**Reading text**.
My first name is Young.
Despite my foreign name, I am an American, born and raised. My parents are also American citizens. They immigrated to the States in the early 1970s.
I grew up in the Rogers Park neighborhood of Chicago, and even though I left Chicago in ’88, I’m still a fan of the Bears.
I went to the Seoul Olympics in 1988. I saw a soccer match, but I can’t remember who was playing. I started school at Seoul Foreign School, an international school for foreign citizens, in the fall. I was in Korea for two years, and all I learned was, Mollayo, orakshil, and jandon.
After my parents’ separation and subsequent divorce, my family moved to the suburbs of Seattle, where I wrestled and briefly got into grunge.
I graduated from the University of Washington with a Fine Arts degree. After graduation, even the Cheesecake Factory wouldn’t hire me. I ended up working at a one-hour photo before deciding to work a year in Korea.

**What you will do**.
a) Answer these questions from the profile text:
(i) In which Chicago neighborhood did the writer grow up?
(ii) What school did the writer start attending in Korea?
(iii) What degree did the writer earn from the University of Washington?
b) Reproduce the part of the profile text starting with "I grew up in" and going on through "year in Korea.".
Rely on nothing but the profile text when responding.

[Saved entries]
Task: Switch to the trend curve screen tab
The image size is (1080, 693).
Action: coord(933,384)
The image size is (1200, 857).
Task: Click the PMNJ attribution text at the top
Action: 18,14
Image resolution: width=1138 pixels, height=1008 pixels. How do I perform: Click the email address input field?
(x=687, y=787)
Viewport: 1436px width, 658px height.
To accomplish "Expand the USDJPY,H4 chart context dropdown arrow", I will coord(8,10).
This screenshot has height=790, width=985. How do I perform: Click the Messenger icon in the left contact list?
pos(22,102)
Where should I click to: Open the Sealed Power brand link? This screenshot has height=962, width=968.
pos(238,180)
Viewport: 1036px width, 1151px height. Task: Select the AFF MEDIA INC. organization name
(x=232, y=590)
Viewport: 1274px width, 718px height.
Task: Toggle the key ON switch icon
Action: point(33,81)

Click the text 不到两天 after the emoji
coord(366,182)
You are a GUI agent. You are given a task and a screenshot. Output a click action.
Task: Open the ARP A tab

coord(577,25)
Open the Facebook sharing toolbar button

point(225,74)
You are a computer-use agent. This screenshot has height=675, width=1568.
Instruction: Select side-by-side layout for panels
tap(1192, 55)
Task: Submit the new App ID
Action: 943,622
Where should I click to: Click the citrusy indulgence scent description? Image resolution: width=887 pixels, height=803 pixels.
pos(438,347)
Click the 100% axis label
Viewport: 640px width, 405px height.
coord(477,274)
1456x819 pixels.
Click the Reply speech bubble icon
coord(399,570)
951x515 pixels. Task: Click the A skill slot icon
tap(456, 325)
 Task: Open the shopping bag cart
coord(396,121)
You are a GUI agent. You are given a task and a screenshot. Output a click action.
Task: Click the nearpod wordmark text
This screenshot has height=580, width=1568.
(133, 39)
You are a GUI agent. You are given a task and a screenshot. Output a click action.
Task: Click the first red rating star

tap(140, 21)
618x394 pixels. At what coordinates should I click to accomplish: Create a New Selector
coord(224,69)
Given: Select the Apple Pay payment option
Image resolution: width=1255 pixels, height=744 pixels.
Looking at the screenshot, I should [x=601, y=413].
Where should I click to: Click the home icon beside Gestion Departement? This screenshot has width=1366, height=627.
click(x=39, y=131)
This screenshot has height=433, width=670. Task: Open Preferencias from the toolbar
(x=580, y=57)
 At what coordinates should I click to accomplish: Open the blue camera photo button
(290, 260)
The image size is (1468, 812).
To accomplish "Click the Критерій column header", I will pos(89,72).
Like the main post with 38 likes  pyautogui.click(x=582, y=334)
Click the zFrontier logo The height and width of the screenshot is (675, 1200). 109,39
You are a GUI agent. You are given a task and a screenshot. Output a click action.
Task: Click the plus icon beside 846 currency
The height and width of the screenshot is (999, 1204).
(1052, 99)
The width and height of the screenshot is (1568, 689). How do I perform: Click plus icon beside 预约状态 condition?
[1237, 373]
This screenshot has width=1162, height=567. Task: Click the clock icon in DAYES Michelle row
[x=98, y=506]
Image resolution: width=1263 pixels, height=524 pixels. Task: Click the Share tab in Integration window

**Results of the tasks**.
a)
(i) Rogers Park
(ii) Seoul Foreign School
(iii) A Fine Arts degree

b)
I grew up in the Rogers Park neighborhood of Chicago, and even though I left Chicago in ’88, I’m still a fan of the Bears.
I went to the Seoul Olympics in 1988. I saw a soccer match, but I can’t remember who was playing. I started school at Seoul Foreign School, an international school for foreign citizens, in the fall. I was in Korea for two years, and all I learned was, Mollayo, orakshil, and jandon.
After my parents’ separation and subsequent divorce, my family moved to the suburbs of Seattle, where I wrestled and briefly got into grunge.
I graduated from the University of Washington with a Fine Arts degree. After graduation, even the Cheesecake Factory wouldn’t hire me. I ended up working at a one-hour photo before deciding to work a year in Korea.